My technical report proposes a systematic method for the development of GPU benchmark suite updates based on workload updates, algorithm improvement, changes to data set characteristics, and updated evaluation techniques that reflect current GPUs. In fact, legacy benchmarking suites, like Rodinia, rely upon older hardware and software, ignoring many architectural aspects of GPUs, like increased parallelism and a more complex memory hierarchy. My research addresses all of these deficiencies through changes to workload characteristics, modifications to algorithms in order to incorporate modern parallel computing considerations, and increased data set sizes that challenge GPUs. Additionally, the evaluation technique is modified to produce results that represent performance characteristics and differences at a more accurate level – namely, separating out kernel-level performance from overall performance and incorporating additional GPU performance metrics, such as cache behavior and occupancy.
My STS research paper discusses the persistence of benchmarking norms that become institutionalized over time. Drawing on Thomas P. Hughes’s theory of technological momentum, I argue that mature sociotechnical systems become difficult to redirect as infrastructure, routines, and expectations accumulate around them. To illustrate this point, I present Altis and Cactus – two benchmarking projects that aim to modernize GPU benchmarking yet are bound to legacy workloads, routines, and conventions. As I argue in my paper, legacy persistence is caused by three factors. Norms of comparability institutionalize older workloads as a standard of reference, simulator- and infrastructure-driven constraints ensure portability of the installed base of kernels, and evaluation pipelines reinforce the continuity through feedback loops.
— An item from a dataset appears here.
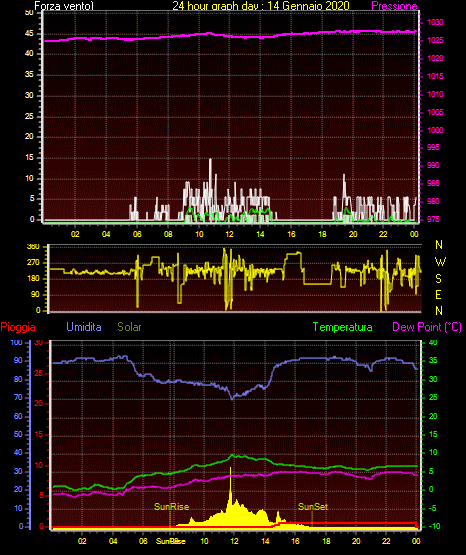Click the 360 value on the direction axis
The height and width of the screenshot is (555, 466).
click(33, 247)
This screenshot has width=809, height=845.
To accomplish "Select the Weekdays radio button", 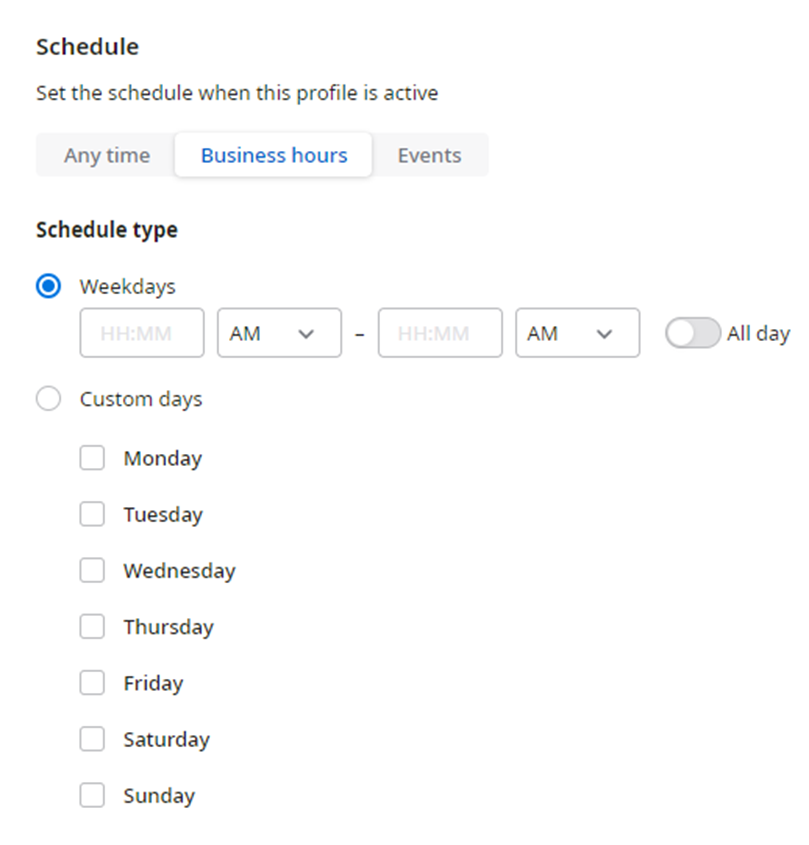I will click(49, 286).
Working on these two projects together made each one stronger. My technical project helped me understand why benchmark modernization is necessary and what specific limitations exist in older benchmark suites. At the same time, my STS research showed me that technical improvement alone is not enough to change evaluation practice. A benchmark suite also has to fit within an existing research community shaped by shared norms, tools, and expectations. This changed how I think about technical design. I now see benchmark modernization not only as a matter of creating better workloads, but also as a sociotechnical challenge involving adoption, legitimacy, and continuity. Together, these projects helped me see that successful engineering work depends not only on technical improvement, but also on understanding the systems of practice in which new designs must operate.